Excerpted passage =>
# Strawberry 12/13



## Crow (Sep 15, 2007)

Arrived at 11:30, air temp was 30 degrees but sunny. Driving through Heber Valley was foggy.

Fished south of the Ladders. Did not drive down the road where the marina is so I don't know the status of some of the bays on the west side of the lake. The rest of the lake is ice free. One person was on a toon, I think he launched from the ladders. Did not see any boats.

Started out using power bait (two pole permit) and the other a tube jig tipped with a crawler. Nothing on either one. Tried black wooly bugger, nothing. Tried Lucky Craft, nothing. Tried worm on the bottom, viola, first fish of the day 23 1/2 inch Rainbow very very fat, guessing around 5lbs. Charged battery on camera but left it at home. Missed some light bites but picked up 2 more bows, one about 10 inches the other about 14. It started getting cloudy about 2pm and the wind blew a little other than that is was a nice warm day. When we left the temp on the truck said 45 degrees.


----------



## 1morecast (Dec 6, 2007)

Thanks for the report Crow, I was supposed to go this past weekend, but had to many things built up that needed attention. Gonna try this upcoming sat.


----------



## climberike (Mar 29, 2010)

were there any ducks flying?


----------



## Crow (Sep 15, 2007)

I saw one small flock of about 6 flying from north to south about telephone pole high in the middle of the lake. Saw a few sitting in various places while driving but not many.


----------



## Tylert (Aug 6, 2008)

Can't wait for it to freeze over


----------



## americanforkdude (Sep 13, 2007)

Where are all the cuts? I've fished the berry a lot in years past and it seems like 95% of the fish you catch are Cutts? I've probably fished it this year 6 times and I bet I have only caught a handful of cutts compared to lots of rainbows. I'm not complaining by any means the rainbows fight harder and the funny thing is when I use to always catch cutts I'de always moan about not catching any rainbows. Now I'm catching "mostly" planter rainbows I would like to catch a long skinny cutthroat ha ha. Where are they?


----------



## LOAH (Sep 29, 2007)

The Ladders area has always been more of a rainbow spot for me in the past, so it's not surprising for me to see them there. At the Soldier Creek Dam though, I usually catch a pretty mixed bag of 16 inch bows and 20 inch cutts with the odd slot buster.


----------

Recorded information =>
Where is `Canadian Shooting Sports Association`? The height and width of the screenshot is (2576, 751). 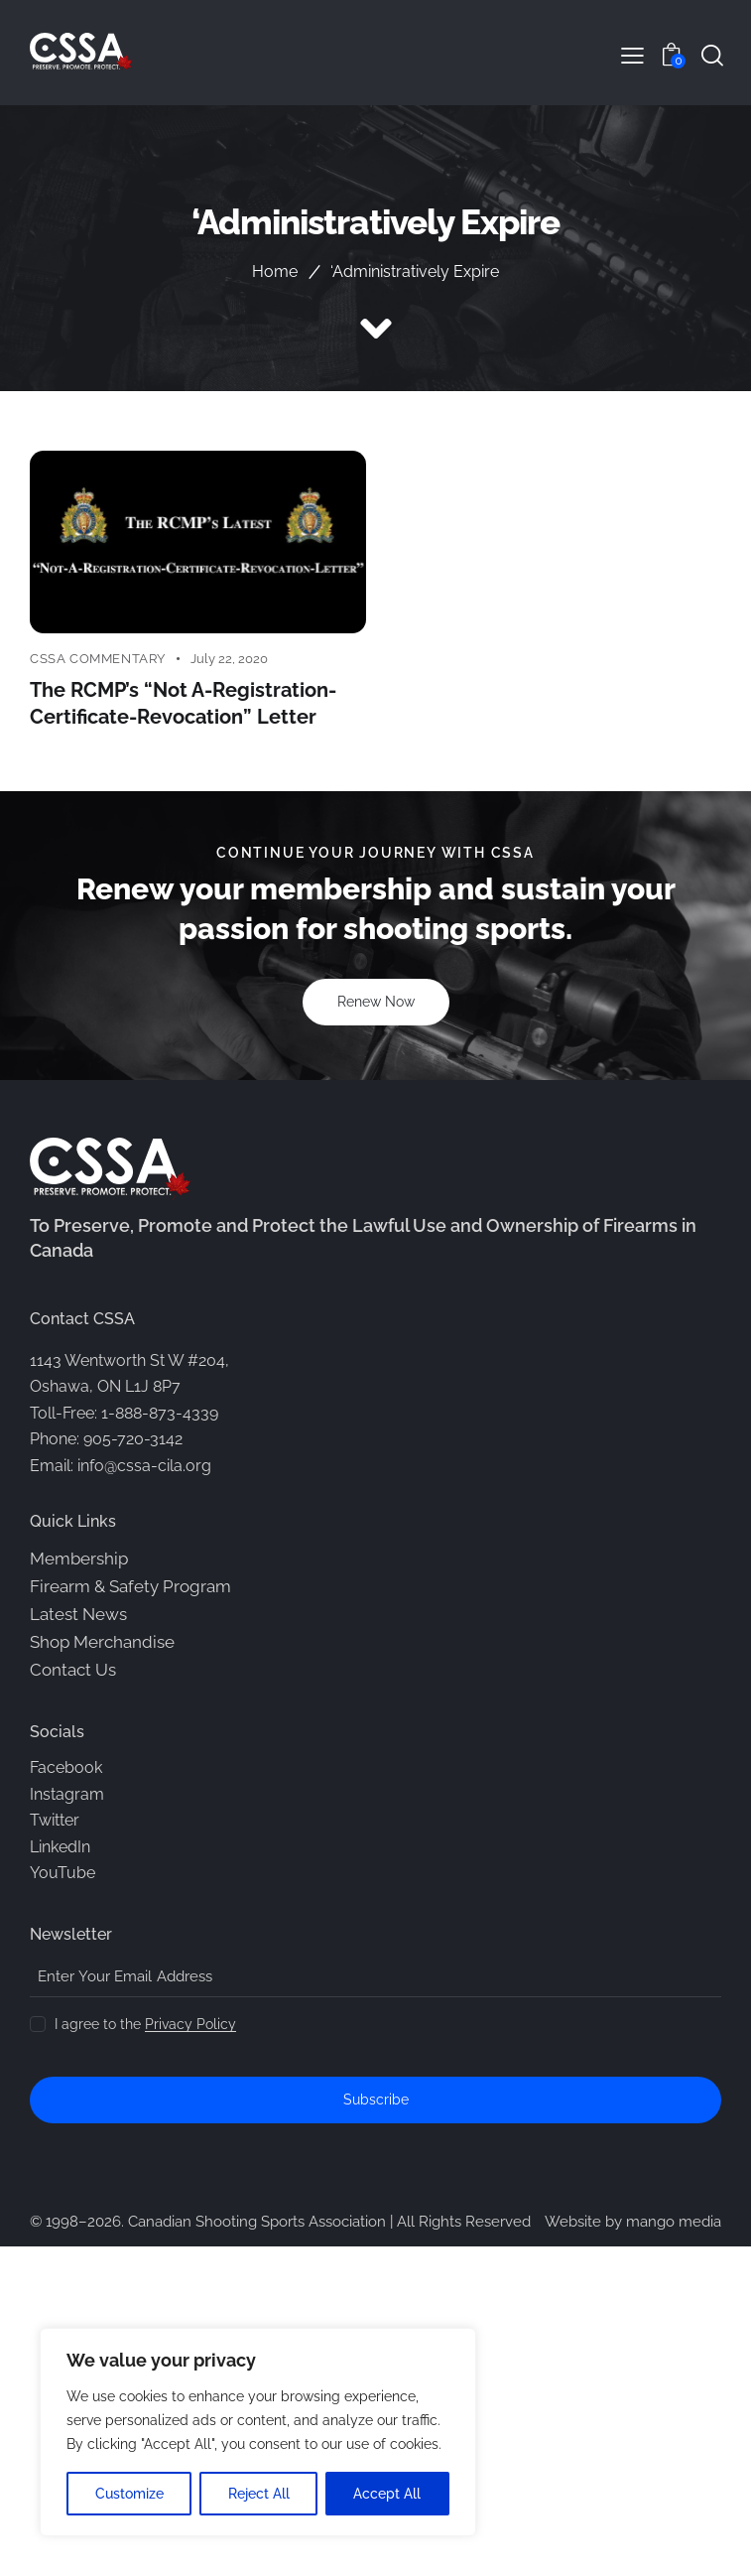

Exercise requirements =>
A. Answer these from the Strawberry fishing thread, one per line:
(i) How long was the first fish of the day?
(ii) What temperature did the truck show when they left?
(iii) What size of cutts does LOAH usually catch at the Soldier Creek Dam?
B. In the Strawberry fishing thread, why is LOAH not surprised that rainbows are being caught at the Ladders?
The lines that come after the thread have no connection to it.

Final answers =>
A.
(i) 23 1/2 inches
(ii) 45 degrees
(iii) 20 inches

B. In LOAH's experience, the Ladders area has always been more of a rainbow spot, so seeing rainbows caught there is expected.